[Input Boundary: Start]

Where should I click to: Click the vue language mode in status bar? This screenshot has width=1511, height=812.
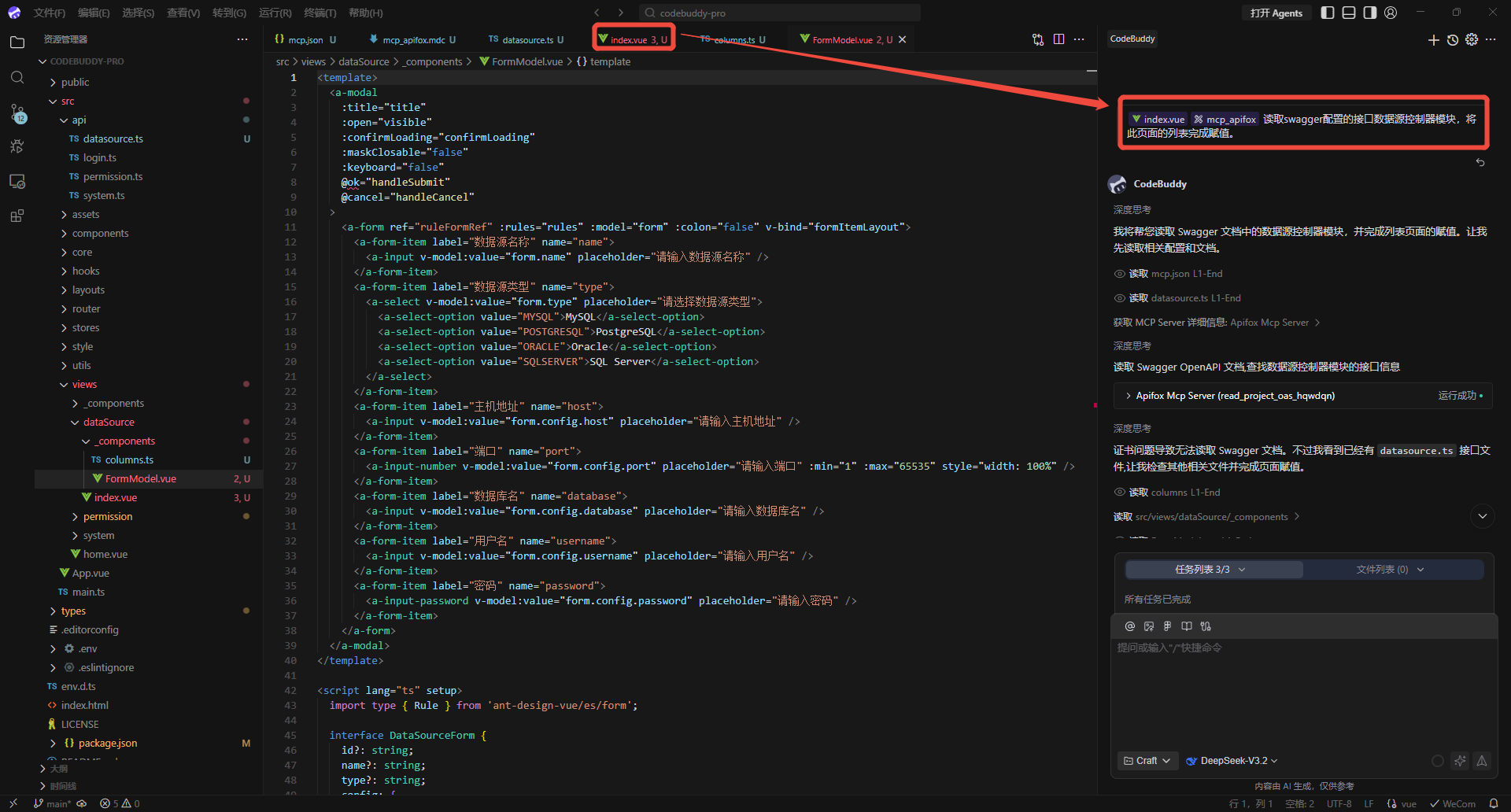pyautogui.click(x=1402, y=803)
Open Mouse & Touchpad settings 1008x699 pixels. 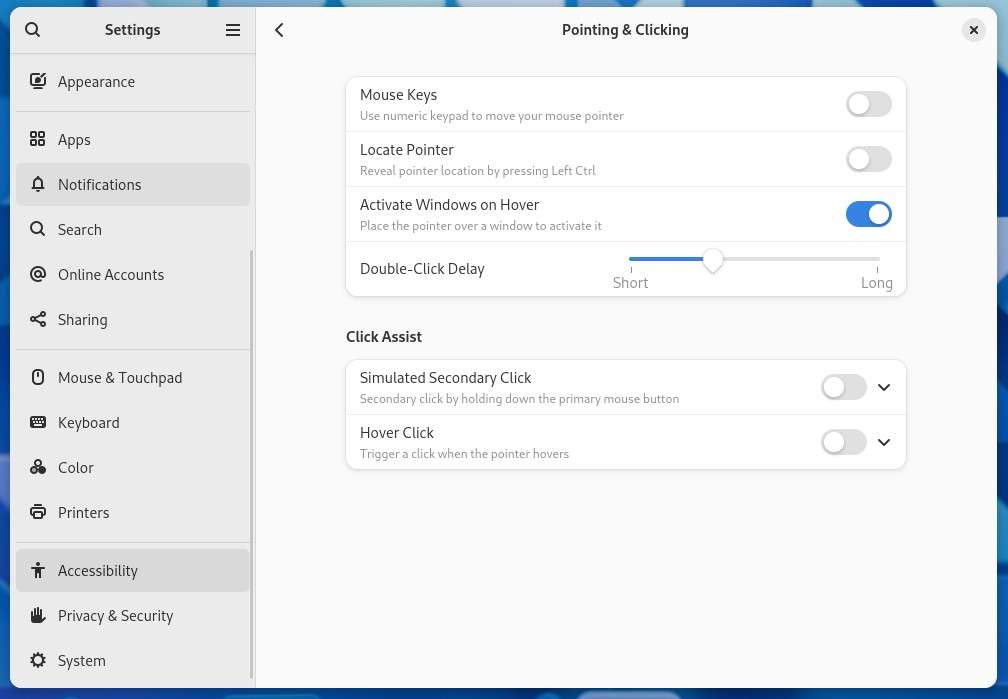tap(120, 378)
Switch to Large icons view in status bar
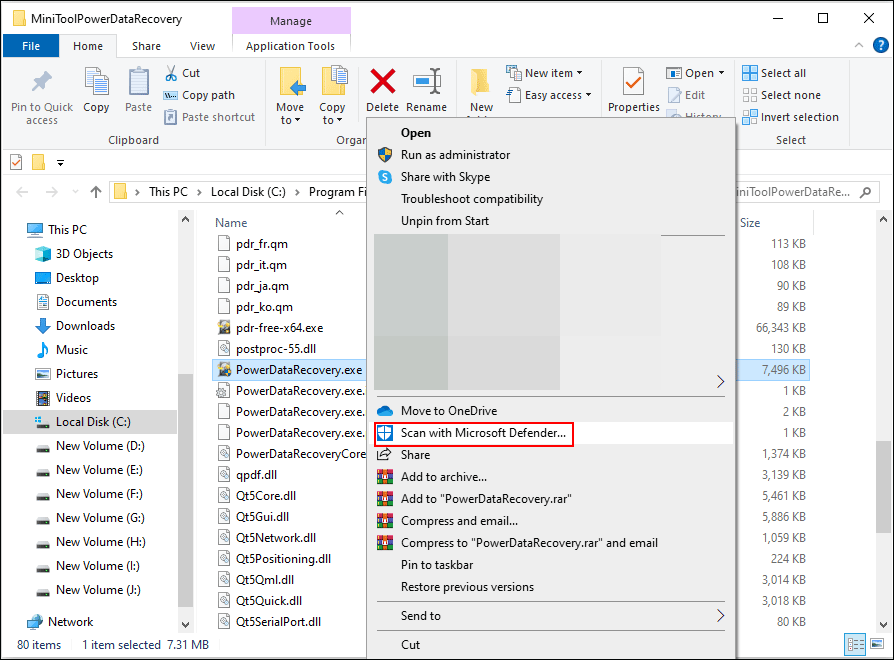 coord(877,644)
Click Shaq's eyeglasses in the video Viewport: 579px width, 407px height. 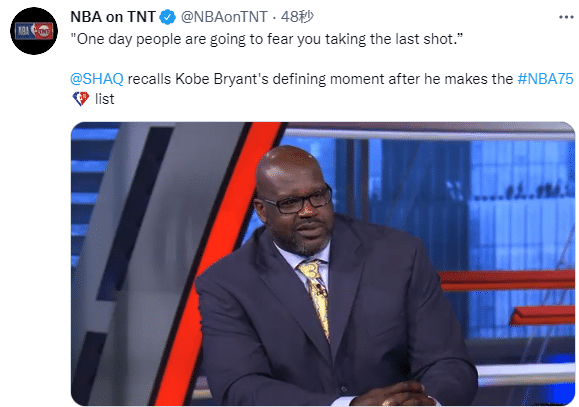298,201
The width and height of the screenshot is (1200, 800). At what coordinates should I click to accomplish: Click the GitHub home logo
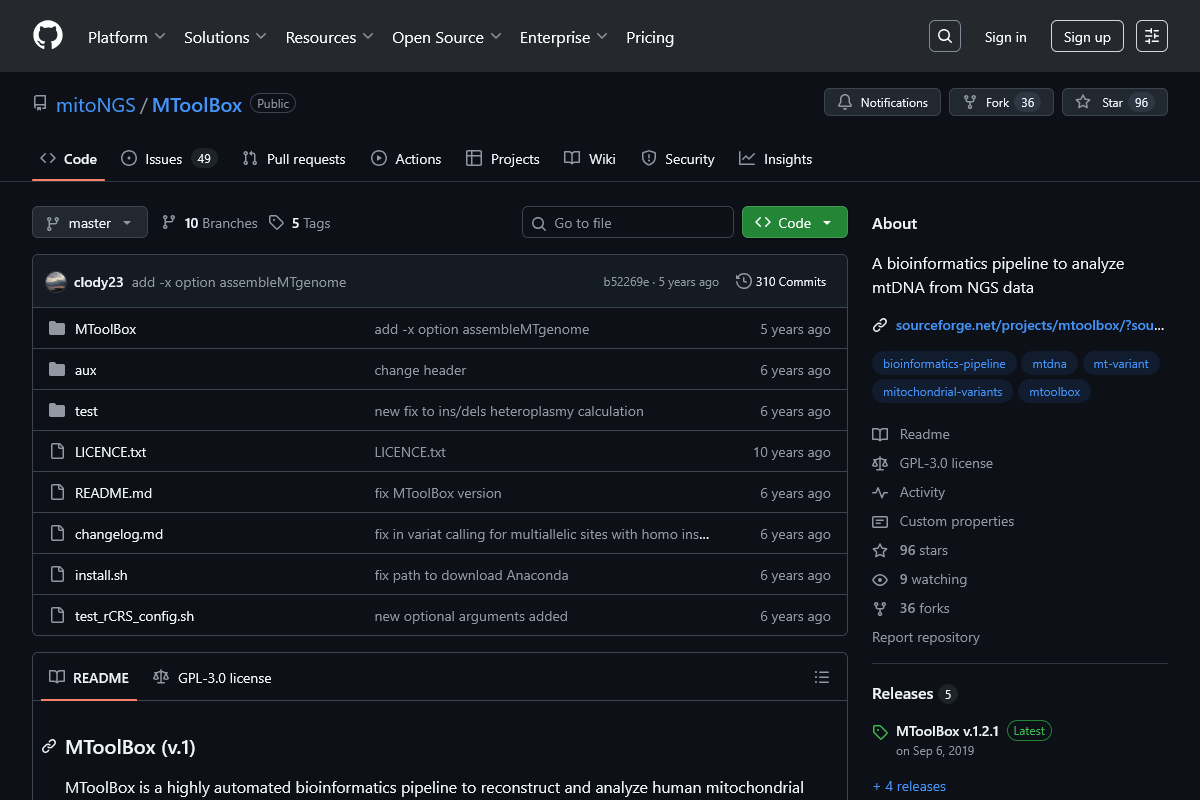[x=47, y=35]
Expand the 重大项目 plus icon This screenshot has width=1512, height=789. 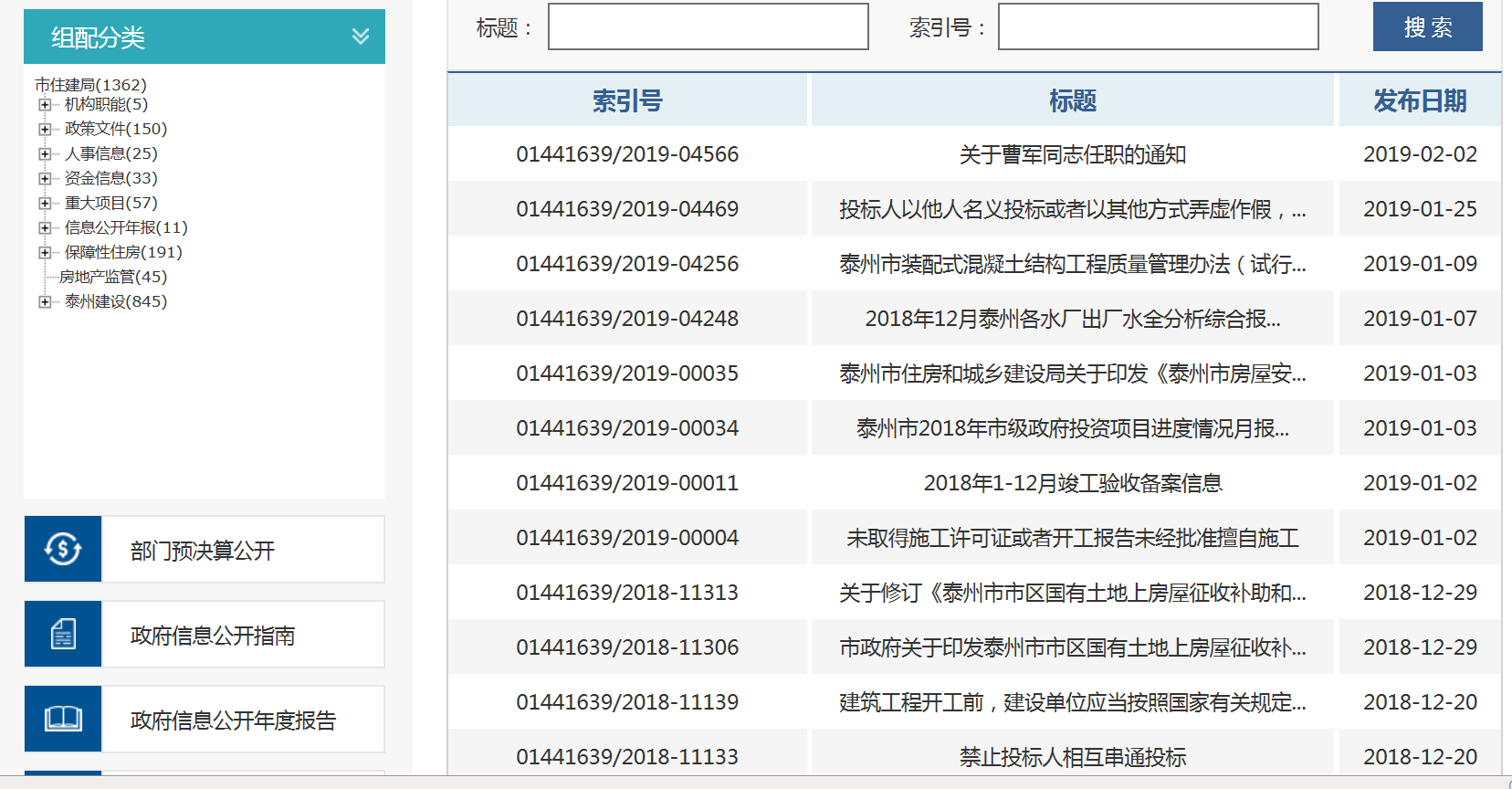(x=44, y=204)
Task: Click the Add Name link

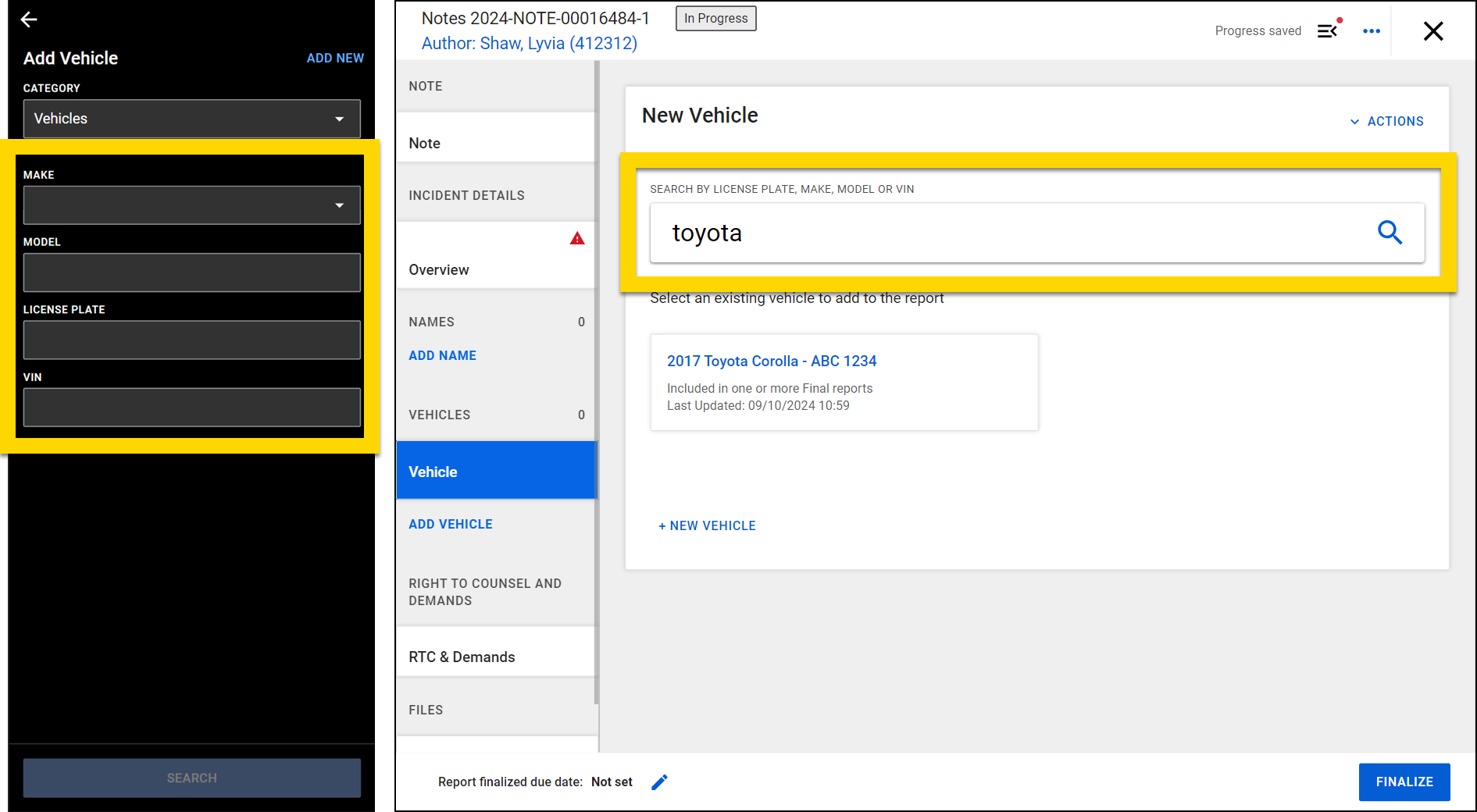Action: [442, 356]
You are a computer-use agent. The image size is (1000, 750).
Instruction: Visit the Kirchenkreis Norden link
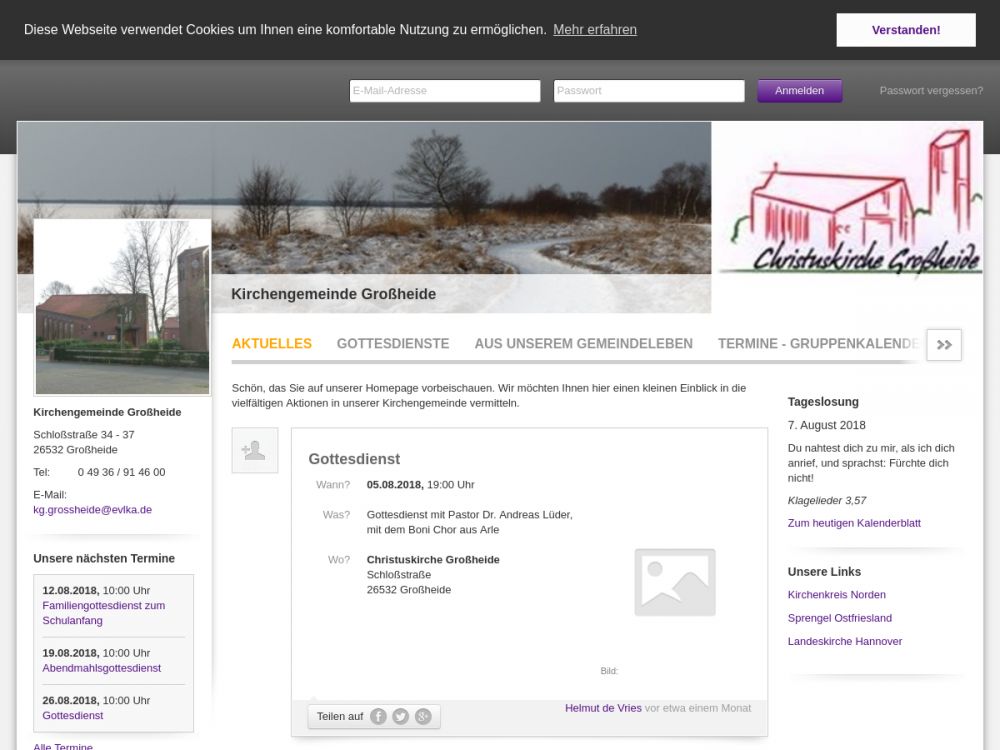(x=837, y=595)
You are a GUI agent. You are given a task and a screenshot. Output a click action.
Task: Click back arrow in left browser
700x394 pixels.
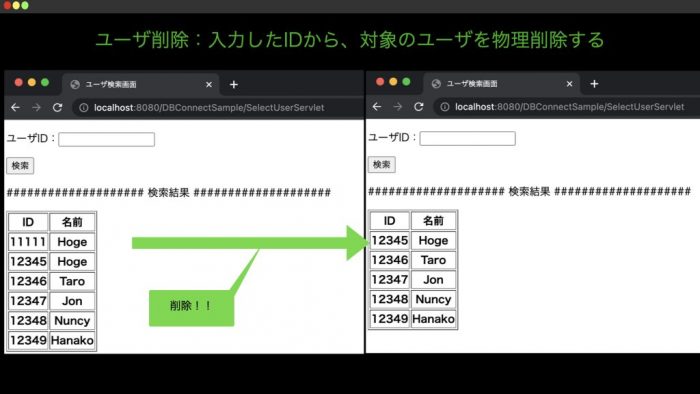click(x=15, y=108)
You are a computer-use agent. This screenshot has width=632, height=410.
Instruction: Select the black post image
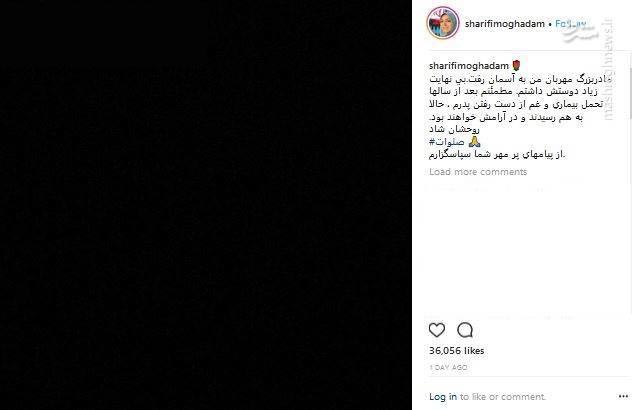[x=206, y=205]
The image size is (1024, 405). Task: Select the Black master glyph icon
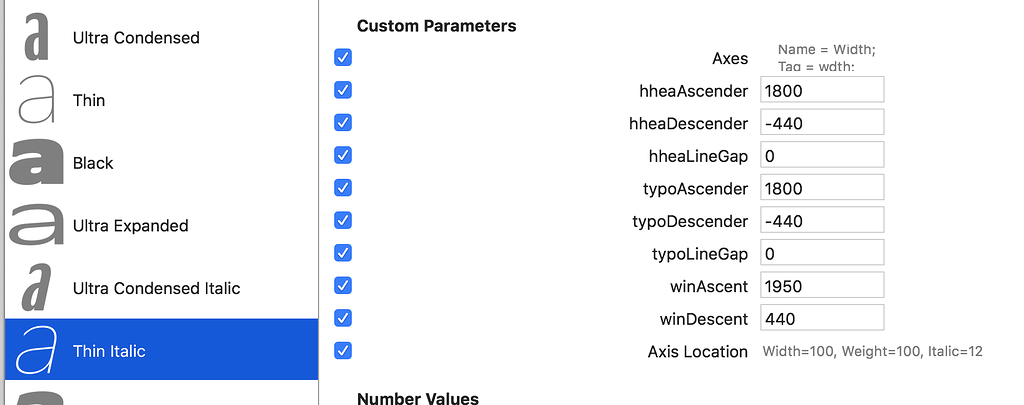(37, 163)
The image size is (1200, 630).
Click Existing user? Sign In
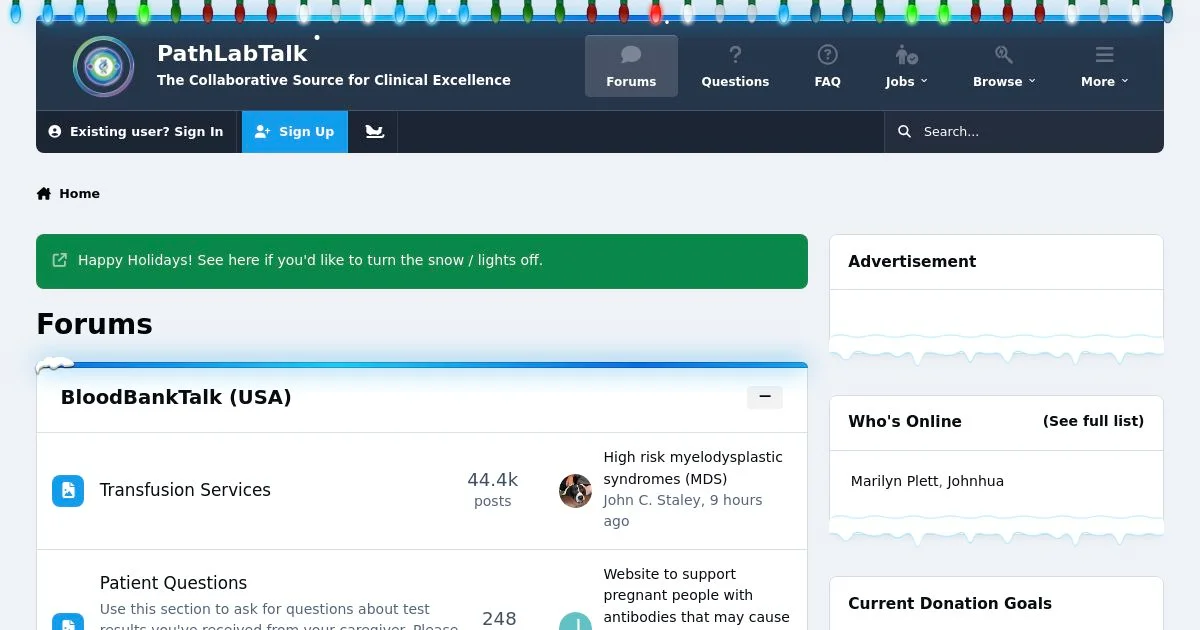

[Input Boundary: End]

* Exercise aim: Exactly the lines from the line containing "You are a computer-use agent. The" to the end of the records need to be copied, both ends included, with pictures left out.

* Written response:
You are a computer-use agent. The image size is (1000, 750).
Instruction: Visit the Kirchenkreis Norden link
(x=837, y=595)
You are a GUI agent. You are given a task and a screenshot. Output a click action.
Task: Click back arrow in left browser
700x394 pixels.
click(x=15, y=108)
You are a computer-use agent. This screenshot has width=632, height=410.
Instruction: Select the black post image
[x=206, y=205]
The image size is (1024, 405). Task: Select the Black master glyph icon
(37, 163)
The image size is (1200, 630).
Click Existing user? Sign In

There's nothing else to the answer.